SharePoint is a very old product in the Microsoft stable that has it’s remained essentially unchanged since its launch in 2001. Given its long life in combination with its effective ubiquity, most people don’t really know what it is for.
At its core, SharePoint is a product that lets people build internally facing websites – i.e. intranets – that organisations can use to share and “mine” information. It originally was horrendously expensive and targeted at very large corporate customers. The theory ran that in large organisations, it can be difficult to keep track of what information is known in the business, who has which skills, who sits where and does what, etc – if you put all that information on SharePoint and add a really decent search interface, you can solve that pain-point.
What SharePoint became was, at the end of it, a document management system. That usage model – that you could throw up a site on SharePoint and store documents on it – was the one that presented the least amount of fiction, and hence became the most common usage model. Over time, Microsoft stopped positioning SharePoint as a corporate platform and started positioning it to their entire customer base, from one-person businesses through to governments. Some of the technology was repurposed – for example OneDrive is SharePoint under the hood.
Where this gets awkward for the SME is that SharePoint is more than we need by way of a document management system. Most SMEs just need something that looks like a normal “tree” of files and folders, but one that happens to live in the cloud. Google Drive – so long as it’s purchased as part of a G Suite subscription – is actually a very decent fit for this use case. (However, most businesses will buy Microsoft 365 to access the Office applications, and so I tend to recommend steering clear or stepping away from G Suite for this reason.)

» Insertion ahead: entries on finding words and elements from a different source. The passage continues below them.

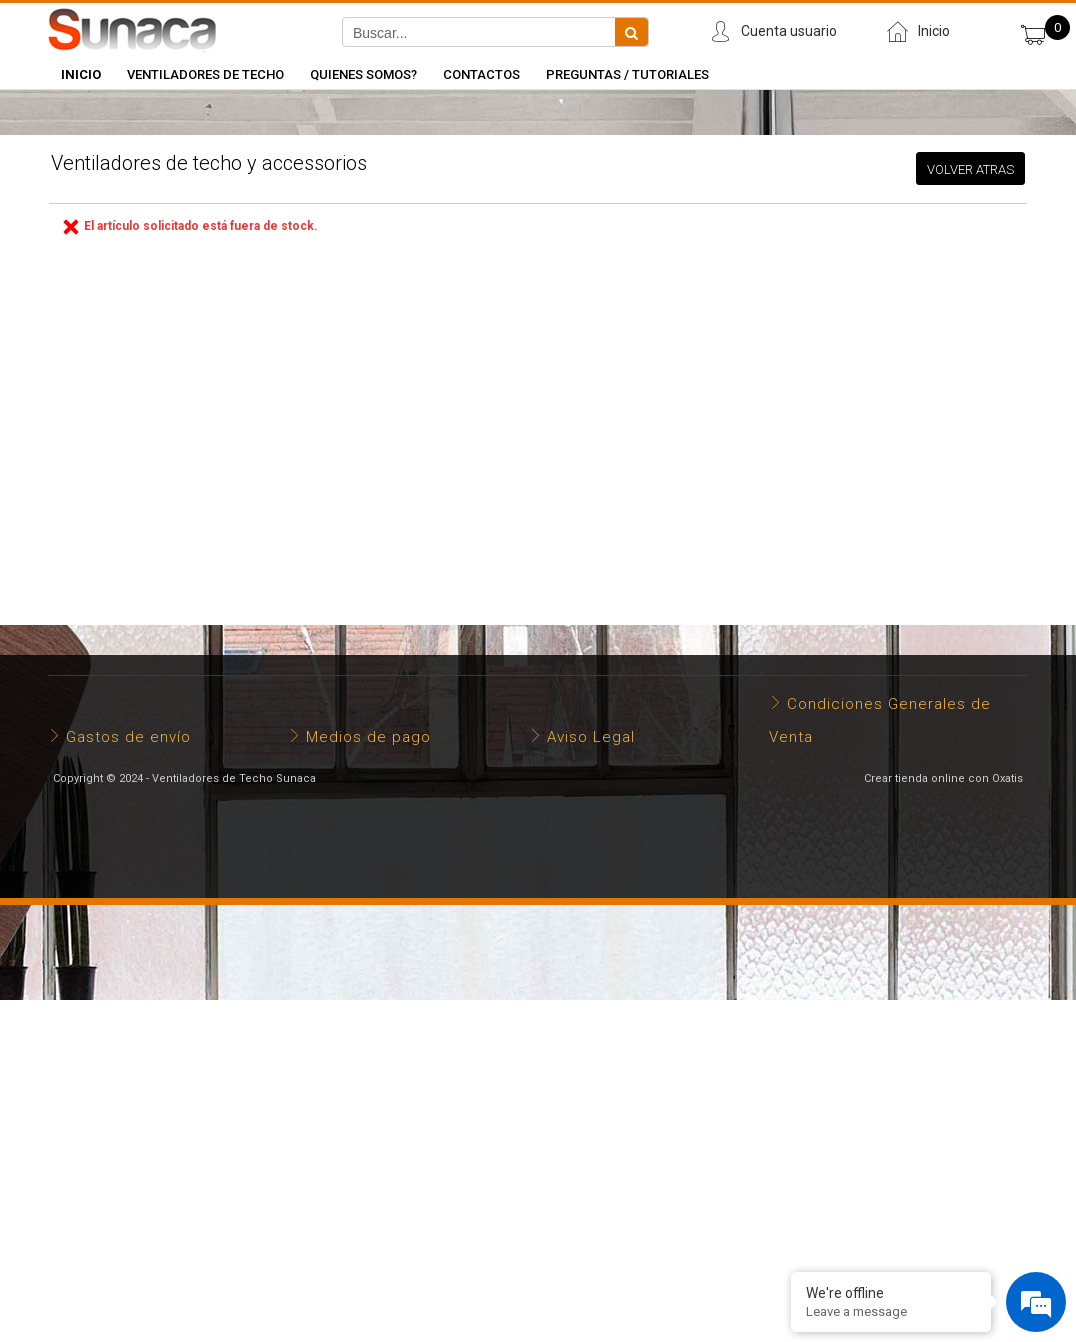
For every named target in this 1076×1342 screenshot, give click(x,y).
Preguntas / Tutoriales (627, 74)
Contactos (481, 74)
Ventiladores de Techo (205, 74)
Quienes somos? (363, 74)
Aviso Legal (591, 737)
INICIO (81, 74)
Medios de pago (368, 737)
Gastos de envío (128, 737)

SharePoint cannot step away from its corporate roots as a tool for building extranets for large organisations, even though it is positioned now as a document management system for all business sizes, including SMEs. This creates both problems and opportunities. If you’re willing to “think big” with SharePoint, you get more opportunities than problems.
Most organisations will arrange their shared file store using a tree/hierarchy of folders that group together related things – and these things may be departments, business units, functions, projects, and so on. It’s not unusual to look at a mapped network drive in any business and see things like “X:\Marketing”, “X:\Sales”, “X:\HR”, “X:\Customers\ABC plc\Projects”, and so on. This has always been a natural way of organising computer file systems, and it’s been a model that we’ve seen in place for 40 years at least.